NEPAD is a blueprint to pull Africa out of poverty by attracting increased foreign investment of 64 billion dollars a year through good governance. Mills also sees the plan as a vehicle for public-private partnerships that will "marry the efficiency of markets with the compassion of the state to uplift the most vulnerable among us."

"It is high time we as Africans stopped running to the international donor community to solve our problems," Mills noted. "With NEPAD, African leaders for the first time admitted that they were part of the problem as much as they could be part of the solution. Only Africans can develop Africa."

Ghana is the first African country to subject itself to NEPAD's peer review mechanism, which will allow a panel of eminent Africans to examine standards of governance in the countries that allow its presence.

During Tuesday's news conference, Mills rejected claims that the legacy of Rawlings - a previous leader of the NDC - could work against his election.

"In the 1970s Ghana was in a state of hopelessness when Rawlings came to power. Ghanaians were queuing for everything. They would join a queue and find out later what the queue was all about," Mills observed.

"It was Rawlings who laid the current economic foundation. He must be commended for that. He also empowered women, he gave them a voice."

Whoever the winner of the December poll is, they will find themselves grappling with regional as well as national problems - notably the conflict in neighbouring Ivory Coast.

Last week about 16 African leaders, including South African President Thabo Mbeki, met in the Ghanaian capital, Accra, to try to resolve this conflict - which has split the West African country in two. Government presently controls the south of the Ivory Coast, and rebels the north.

"I must confess that many of us were taken by surprise by the events in Cote d'Ivoire," observed Mills.

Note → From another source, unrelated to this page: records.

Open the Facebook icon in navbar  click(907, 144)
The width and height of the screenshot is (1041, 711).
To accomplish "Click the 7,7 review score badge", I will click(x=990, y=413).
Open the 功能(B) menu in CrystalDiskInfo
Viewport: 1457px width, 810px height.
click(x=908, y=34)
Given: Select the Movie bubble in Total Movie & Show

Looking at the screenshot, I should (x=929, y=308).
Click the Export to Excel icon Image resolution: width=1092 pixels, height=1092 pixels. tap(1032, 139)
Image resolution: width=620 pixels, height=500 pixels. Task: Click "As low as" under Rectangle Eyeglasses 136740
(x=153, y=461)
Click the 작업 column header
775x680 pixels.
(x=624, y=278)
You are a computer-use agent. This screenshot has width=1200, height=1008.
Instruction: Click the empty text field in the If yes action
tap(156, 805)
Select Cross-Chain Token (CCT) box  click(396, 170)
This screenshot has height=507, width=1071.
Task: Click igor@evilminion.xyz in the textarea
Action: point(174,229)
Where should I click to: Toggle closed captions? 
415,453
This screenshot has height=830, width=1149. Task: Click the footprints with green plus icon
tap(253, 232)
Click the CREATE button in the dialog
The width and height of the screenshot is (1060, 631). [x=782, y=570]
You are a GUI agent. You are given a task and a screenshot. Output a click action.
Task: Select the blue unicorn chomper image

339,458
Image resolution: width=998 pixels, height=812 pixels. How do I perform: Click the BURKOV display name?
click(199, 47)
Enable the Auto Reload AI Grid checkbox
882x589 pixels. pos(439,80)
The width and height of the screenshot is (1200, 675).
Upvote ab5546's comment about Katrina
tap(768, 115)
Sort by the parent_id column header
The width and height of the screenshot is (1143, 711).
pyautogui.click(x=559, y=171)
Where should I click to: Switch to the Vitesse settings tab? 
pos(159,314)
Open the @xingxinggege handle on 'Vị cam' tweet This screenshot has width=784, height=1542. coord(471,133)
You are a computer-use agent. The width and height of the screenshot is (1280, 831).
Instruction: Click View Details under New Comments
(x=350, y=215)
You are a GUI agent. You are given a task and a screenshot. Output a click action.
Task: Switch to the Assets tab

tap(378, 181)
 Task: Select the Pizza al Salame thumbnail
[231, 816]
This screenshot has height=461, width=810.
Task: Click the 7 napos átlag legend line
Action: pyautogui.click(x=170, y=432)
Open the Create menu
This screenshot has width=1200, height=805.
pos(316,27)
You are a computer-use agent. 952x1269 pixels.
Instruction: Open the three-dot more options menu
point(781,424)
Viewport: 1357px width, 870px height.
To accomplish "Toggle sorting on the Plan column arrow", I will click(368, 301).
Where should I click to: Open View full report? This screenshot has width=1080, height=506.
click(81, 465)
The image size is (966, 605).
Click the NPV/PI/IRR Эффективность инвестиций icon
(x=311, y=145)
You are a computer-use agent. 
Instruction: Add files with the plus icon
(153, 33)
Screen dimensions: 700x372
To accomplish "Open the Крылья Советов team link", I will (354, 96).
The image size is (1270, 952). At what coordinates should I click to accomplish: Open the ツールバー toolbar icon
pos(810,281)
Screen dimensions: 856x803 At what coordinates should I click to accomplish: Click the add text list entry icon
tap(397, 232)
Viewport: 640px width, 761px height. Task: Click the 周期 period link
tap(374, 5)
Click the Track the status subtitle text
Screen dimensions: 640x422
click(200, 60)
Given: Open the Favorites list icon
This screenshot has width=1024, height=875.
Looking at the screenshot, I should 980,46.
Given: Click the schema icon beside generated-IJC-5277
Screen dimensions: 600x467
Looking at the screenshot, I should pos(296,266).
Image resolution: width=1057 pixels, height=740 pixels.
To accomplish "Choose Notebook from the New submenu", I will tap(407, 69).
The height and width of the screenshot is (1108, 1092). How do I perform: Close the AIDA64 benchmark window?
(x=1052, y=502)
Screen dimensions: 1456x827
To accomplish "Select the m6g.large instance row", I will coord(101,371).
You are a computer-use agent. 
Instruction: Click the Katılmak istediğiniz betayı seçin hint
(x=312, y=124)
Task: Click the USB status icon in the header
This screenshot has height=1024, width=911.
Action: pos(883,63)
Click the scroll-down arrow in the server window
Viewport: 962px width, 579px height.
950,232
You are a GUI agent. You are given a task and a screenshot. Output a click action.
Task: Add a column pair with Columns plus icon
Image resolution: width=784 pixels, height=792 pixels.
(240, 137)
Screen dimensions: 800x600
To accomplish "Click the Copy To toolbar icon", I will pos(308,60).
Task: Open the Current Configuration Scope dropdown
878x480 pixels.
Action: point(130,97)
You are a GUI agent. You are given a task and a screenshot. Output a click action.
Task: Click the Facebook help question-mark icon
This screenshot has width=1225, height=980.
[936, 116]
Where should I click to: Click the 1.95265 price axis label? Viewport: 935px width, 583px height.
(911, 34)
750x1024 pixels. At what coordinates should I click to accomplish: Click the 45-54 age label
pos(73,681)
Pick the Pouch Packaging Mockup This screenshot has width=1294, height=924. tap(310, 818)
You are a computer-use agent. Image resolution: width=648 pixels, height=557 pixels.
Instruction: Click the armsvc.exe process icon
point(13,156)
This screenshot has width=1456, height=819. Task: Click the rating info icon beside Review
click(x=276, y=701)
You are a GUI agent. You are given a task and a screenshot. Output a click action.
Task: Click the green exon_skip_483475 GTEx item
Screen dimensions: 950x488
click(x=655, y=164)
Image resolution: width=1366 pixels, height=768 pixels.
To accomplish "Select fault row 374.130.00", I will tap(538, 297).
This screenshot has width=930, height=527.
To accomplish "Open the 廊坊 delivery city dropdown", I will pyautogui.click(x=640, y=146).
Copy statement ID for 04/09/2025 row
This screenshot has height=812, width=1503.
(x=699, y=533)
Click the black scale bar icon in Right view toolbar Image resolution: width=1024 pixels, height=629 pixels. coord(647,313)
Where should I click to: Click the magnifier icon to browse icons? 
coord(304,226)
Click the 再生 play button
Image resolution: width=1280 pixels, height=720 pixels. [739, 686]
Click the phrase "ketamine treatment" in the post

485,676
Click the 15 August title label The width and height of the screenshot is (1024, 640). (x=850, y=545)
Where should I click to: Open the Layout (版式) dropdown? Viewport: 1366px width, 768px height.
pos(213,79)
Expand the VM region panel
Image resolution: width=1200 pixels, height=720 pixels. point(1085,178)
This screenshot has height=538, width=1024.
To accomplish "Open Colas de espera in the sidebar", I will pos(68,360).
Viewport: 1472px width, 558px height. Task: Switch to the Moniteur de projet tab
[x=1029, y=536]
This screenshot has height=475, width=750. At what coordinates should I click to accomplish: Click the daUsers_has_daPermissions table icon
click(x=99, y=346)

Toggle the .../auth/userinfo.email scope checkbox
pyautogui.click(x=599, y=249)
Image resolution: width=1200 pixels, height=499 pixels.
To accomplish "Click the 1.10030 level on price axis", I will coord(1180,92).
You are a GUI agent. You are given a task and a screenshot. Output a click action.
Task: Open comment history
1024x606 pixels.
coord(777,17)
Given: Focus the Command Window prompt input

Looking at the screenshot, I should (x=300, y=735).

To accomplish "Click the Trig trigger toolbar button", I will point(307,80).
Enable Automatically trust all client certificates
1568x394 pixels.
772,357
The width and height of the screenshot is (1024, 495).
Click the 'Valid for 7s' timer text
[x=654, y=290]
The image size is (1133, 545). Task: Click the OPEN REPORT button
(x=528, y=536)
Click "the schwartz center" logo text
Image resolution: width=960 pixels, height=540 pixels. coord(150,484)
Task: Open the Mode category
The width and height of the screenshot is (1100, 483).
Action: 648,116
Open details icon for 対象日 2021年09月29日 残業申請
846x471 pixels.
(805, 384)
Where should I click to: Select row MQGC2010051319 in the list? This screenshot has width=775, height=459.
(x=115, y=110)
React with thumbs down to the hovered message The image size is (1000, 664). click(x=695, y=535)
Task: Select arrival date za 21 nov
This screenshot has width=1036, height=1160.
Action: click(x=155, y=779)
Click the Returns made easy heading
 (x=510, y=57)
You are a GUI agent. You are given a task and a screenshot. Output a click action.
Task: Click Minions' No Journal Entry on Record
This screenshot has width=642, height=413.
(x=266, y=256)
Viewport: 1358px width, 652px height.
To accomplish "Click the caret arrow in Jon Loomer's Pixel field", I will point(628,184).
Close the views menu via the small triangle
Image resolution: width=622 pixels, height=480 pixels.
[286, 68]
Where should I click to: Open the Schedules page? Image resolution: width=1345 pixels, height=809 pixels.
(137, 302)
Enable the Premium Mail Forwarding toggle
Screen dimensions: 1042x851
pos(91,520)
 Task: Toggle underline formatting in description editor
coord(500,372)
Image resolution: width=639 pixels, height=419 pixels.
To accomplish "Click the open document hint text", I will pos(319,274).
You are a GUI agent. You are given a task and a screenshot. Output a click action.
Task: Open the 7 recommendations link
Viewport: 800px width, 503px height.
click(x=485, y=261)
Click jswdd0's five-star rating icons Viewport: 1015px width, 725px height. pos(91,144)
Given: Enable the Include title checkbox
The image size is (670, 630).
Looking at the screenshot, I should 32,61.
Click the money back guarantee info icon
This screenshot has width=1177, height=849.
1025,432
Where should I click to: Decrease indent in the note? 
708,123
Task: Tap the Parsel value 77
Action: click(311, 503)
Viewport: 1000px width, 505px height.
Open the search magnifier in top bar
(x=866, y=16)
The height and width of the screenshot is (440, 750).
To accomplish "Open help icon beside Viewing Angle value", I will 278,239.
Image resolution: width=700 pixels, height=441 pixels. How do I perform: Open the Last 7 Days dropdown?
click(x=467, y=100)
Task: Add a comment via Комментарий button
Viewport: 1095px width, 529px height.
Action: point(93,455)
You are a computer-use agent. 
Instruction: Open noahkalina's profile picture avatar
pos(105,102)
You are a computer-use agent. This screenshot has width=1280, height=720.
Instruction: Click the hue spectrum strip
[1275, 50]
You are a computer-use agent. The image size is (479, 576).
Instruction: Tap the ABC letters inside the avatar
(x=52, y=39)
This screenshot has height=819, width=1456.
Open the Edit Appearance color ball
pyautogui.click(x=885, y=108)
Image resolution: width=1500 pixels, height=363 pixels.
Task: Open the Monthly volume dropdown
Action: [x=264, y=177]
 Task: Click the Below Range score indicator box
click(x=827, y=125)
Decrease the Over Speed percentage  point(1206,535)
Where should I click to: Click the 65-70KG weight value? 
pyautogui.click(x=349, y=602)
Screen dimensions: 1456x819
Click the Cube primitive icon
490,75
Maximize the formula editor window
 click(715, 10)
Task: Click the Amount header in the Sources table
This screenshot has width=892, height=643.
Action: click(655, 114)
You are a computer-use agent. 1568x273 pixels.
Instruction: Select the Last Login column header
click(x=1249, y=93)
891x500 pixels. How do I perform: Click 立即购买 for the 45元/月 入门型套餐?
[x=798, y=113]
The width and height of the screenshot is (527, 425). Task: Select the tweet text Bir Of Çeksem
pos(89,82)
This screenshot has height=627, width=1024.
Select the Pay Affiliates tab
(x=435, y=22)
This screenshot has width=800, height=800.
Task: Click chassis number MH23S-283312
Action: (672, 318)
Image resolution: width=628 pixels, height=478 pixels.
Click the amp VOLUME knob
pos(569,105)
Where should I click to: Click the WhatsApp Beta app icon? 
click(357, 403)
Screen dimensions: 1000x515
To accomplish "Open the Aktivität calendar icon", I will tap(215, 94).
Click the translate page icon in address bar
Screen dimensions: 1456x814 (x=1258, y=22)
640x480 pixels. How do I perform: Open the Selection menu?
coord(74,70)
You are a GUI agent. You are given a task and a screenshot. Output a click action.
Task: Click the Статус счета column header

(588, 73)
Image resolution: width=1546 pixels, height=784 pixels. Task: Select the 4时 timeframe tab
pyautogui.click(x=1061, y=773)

"For a long time, Cote d'Ivoire had been regarded as an oasis of peace, democracy and tranquility in West Africa. Then suddenly there was war. We want an end to the conflict in Cote d'Ivoire," he added, calling for an early warning system to detect conflicts in Africa.

Added Mahama: "'In fact, we were very scared when the Ivorian conflict erupted. We thought it would spread across the border as did the Sierra Leone and Liberia wars. We also feared that small arms would find their way into Ghana."